Your brain is temporal soup: How past narratives trap our future thoughts

Your brain is temporal soup: How past narratives trap our future thoughts

By repeating the mistakes of the past, we’re dooming the future. It’s time to come up with some new ideas.

Published: February 8, 2021 at 12:00 am

Can you believe it’s been a year since the pandemic first shut normal operations down? While we continue to grapple with our new beginning and what stories we will tell about the past, I want to tell a story about the future.

In 2016, I started a writing project codenamed ‘Teach your toddler to type: a toolkit for the 21st Century’. The title was a deliberate provocation aimed at mum blogs, who I predicted would read it at face value and call me the devil for suggesting we replace pen and paper with keyboard shortcuts.

In fact, it wasn’t a parenting manual, but an intervention in outdated ideas about the future that were hamstrung by intractable legacy thinking.

Modern advice for parents is more reflective of our own and our parents’ childhoods than what will be useful in 2036.

My upbringing in 1970s America was informed by my mum’s youngest years in post-war Lancashire, where her parents, fresh from the horrors of occupied Poland, tried to do what they could do to reinvent a humanity that had proved it wasn’t fit for purpose.

© Scott Balmer
© Scott Balmer

My expectations on entering adulthood were based on the stories my mum’s mum had heard from her mum. Each generation felt they had to pass on these stories to give us the tools to succeed. But within them are expectations about gender, politics, race and righteousness, and who can aspire to what.

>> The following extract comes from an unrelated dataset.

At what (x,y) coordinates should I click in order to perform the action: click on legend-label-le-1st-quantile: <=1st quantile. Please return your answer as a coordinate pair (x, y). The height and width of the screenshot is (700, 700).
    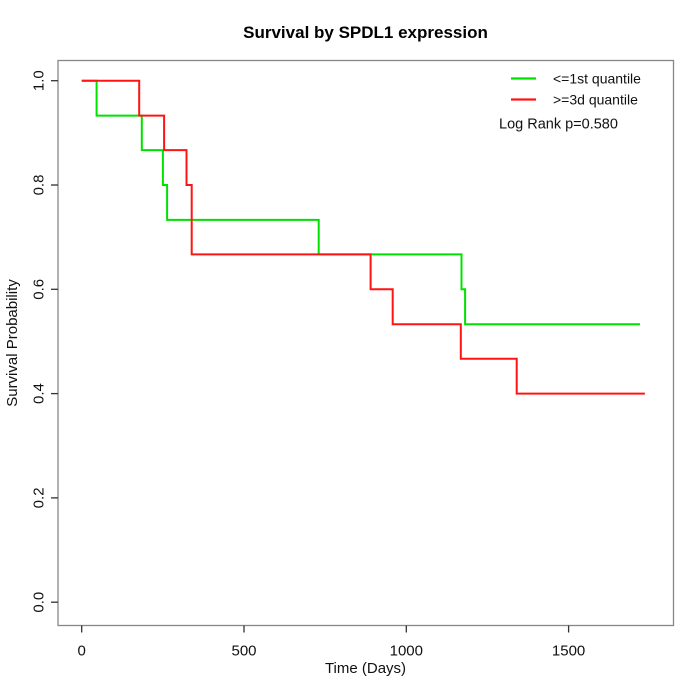
    Looking at the image, I should click on (597, 79).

These lessons are what we fall back on to get us through crises, but they leave little space for reinvention for the now – the thing that will end up shaping the next.

‘Teach your toddler to type’ was cut from the same cloth as UNESCO’s ‘Futures Literacy’. UNESCO says that Futures Literacy is “the skill that allows people to better understand the role of the future in what they see and do”. In December 2020, they launched The Museum of Future History.

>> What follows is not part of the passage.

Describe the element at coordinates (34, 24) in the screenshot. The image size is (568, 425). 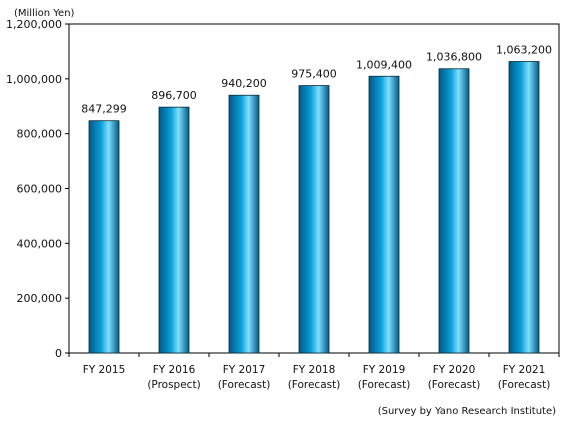
I see `y-tick-label: 1,200,000` at that location.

Read more from Aleks Krotoski:

It’s a virtual (at present) exercise in revealing how the future is colonised by ideas from the past. It exposes the ways the present has been pre-emptively defined by previous generations, and what we’ve lost as a result. It invites people to hack the past to design the future now, so we can liberate the next generations from us.

If your brain is temporal soup right now, think about what we are going through. How are you going to tell the tale of COVID? Who are the major players? What advice will you pass on? When the next global health crisis comes, what will you place your faith in? Who will be valued? What role will you be allowed to play? What we imagine now changes what we can perceive, what we will imagine, and what we will be able to do.

Recognising that the answers to these questions are baked into us because of the past means that we can come up with new ideas to solve problems. The last 12 months have been dominated by anxiety about uncertainty. If we can tell a story that liberates the future from that one thing, toddlers of today will be able to face whatever comes their way.